I want to concentrate on the Mata code, which contains two functions; **dummy()** does nothing but stands as a placeholder in the call to mcmcrun where we would normally refer to the program that calculates the log-posterior.

The Mata code progresses in five steps.

(a) it specifies the parameters of the 5 component normal mixture

(b) it calculates the linear predictor that defines the log-mean of the Poisson distribution

(c) it simulates the event times and calculates the intervals between events. The error that I could not spot was that I wrote the line

time[k+j-1] = u[j]

when I should have coded

time[k+j-1] = u[j] – u[j-1]

(d) it simulates a component from the normal mixture to associate with each interval

(e) it updates using Gibbs samplers, first for the regression coefficients and then for the two random effects

**mcmcrun** takes care of all of the house keeping by providing the extra Mata code, so all I need to do is to code a single update.

The theory of data augmentation says that you add steps to the algorithm in return for simplicity in the updating. It should be a trade off between computation time and better mixing. To judge how well this algorithm performs, you have to know that a few weeks ago in this blog when I programmed a Metropolis-Hastings algorithm in Mata for the same problem, I managed to reduce the computation time to **14** seconds for 55,000 iterations.

The data augmentation program took seconds **3788** seconds! …

… and the mixing is no better than we got in 14 seconds by Metropolis-Hastings.

---------------------------------------------------------- Parameter n mean sd sem median 95% CrI --------------------------------------------------------- cons 10000 1.598 0.077 0.0029 1.598 ( 1.450, 1.754 ) base 10000 0.909 0.131 0.0086 0.909 ( 0.640, 1.167 ) trt 10000 -0.765 0.363 0.0325 -0.766 ( -1.500, -0.068 ) bxt 10000 0.259 0.188 0.0242 0.260 ( -0.107, 0.631 ) age 10000 0.383 0.351 0.0134 0.380 ( -0.286, 1.074 ) v4 10000 -0.100 0.090 0.0019 -0.099 ( -0.276, 0.079 ) sigmaU 10000 0.495 0.055 0.0007 0.491 ( 0.397, 0.615 ) sigmaE 10000 0.406 0.036 0.0006 0.404 ( 0.338, 0.482 ) ----------------------------------------------------------

On the whole not my best day.

The mixing is a disappointment but the run time is not a real surprise.

The problem with this algorithm is that we exchange 4×59=236 Poisson counts for 2184 augmented times; that is, 236 plus the total number of events.

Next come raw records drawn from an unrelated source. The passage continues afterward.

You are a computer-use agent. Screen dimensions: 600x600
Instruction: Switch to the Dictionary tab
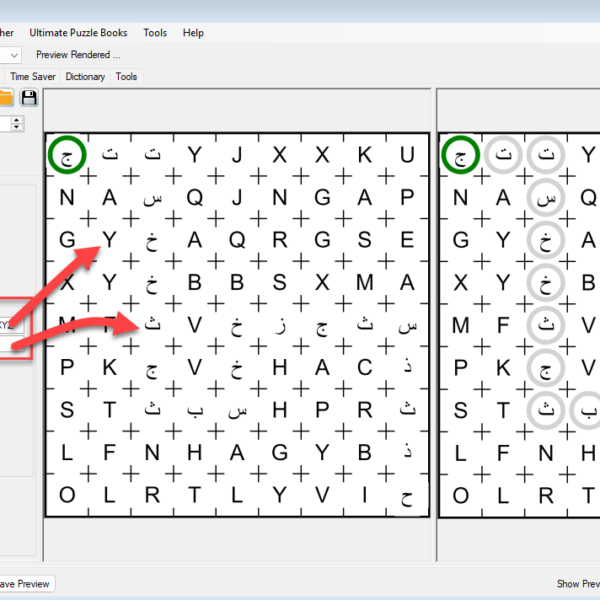coord(85,76)

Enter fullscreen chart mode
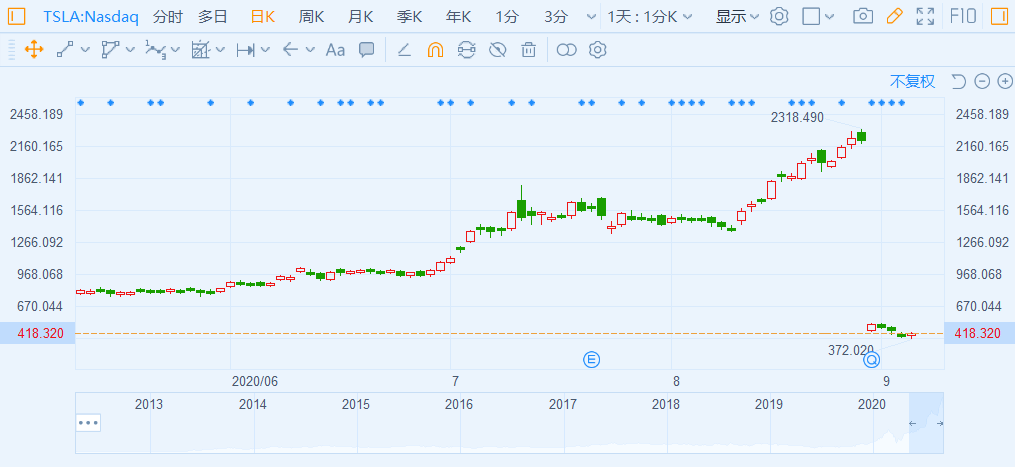(x=926, y=17)
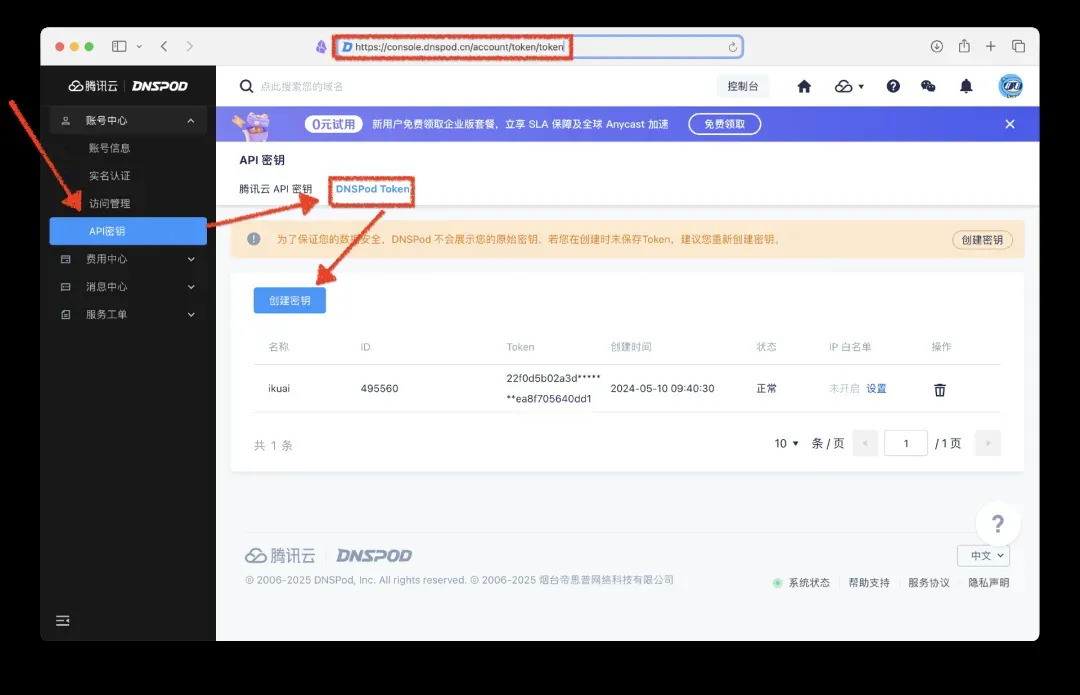Expand the 消息中心 sidebar section
The height and width of the screenshot is (695, 1080).
point(128,287)
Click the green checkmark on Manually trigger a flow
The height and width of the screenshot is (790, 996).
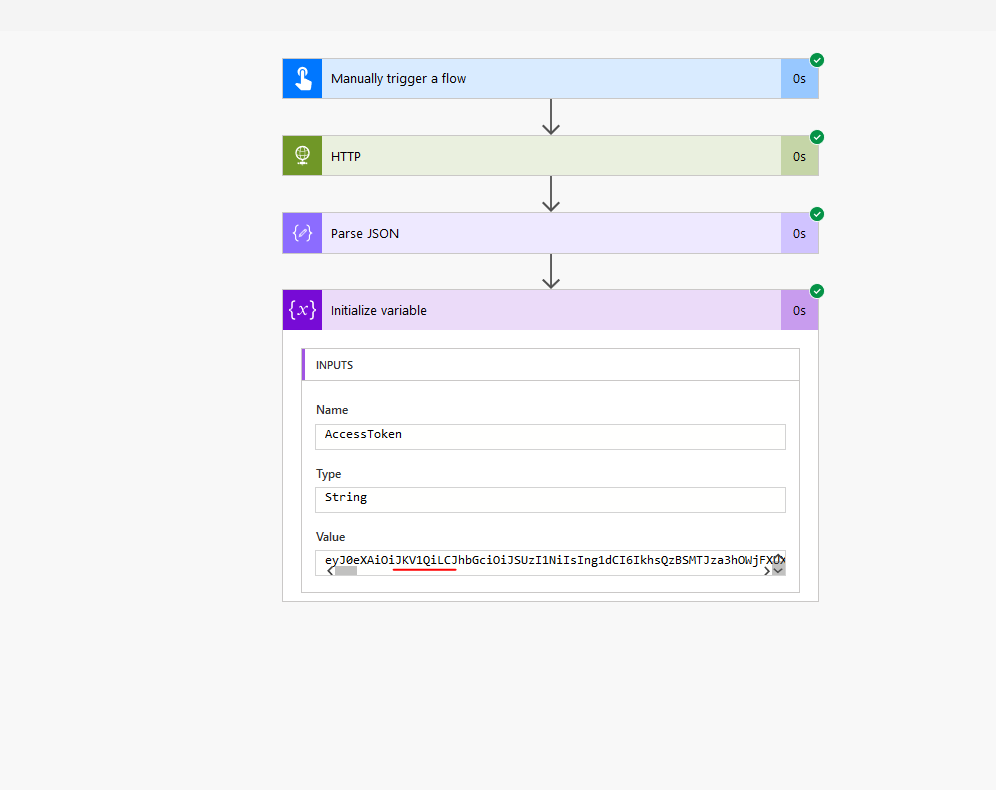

On top of that we need a further 2184 augmented identifiers for the mixture components. Not only do we have to simulate these values but then we have to include them in the calculations for the Gibbs sampler.

It has to be said that the long run time was acknowledged in the original technical report that I referred to in the previous posting and because of this, the same authors devised another augmentation algorithm based on just two times for each Poisson observation; the very last interval and the total time before the last observed event. Since the total time is the sum of exponentials it does not have an exponential distribution and we have to use another mixture to approximate that density.

I am currently rather disillusioned with data augmentation and I’ve decided not to bother.

The reference for anyone who wants to try the faster augmentation algorithm is,

Fruhwirth-Schnatter S, Fruhwirth R, Held L and Rue H

**Improved auxiliary mixture sampling for hierarchical models of non-Gaussian data**

*Stat Comput* 2009;19:479-492

Poor mixing is inherent in any algorithm that updates one parameter at a time whenever the parameters are correlated and this holds even when we use a Gibbs sampler to sample from the correct conditional distributions. In a couple of weeks time I am going to discuss **Stan**, an alternative to **WinBUGS** that, it is claimed, will perform well even when Gibbs sampling struggles.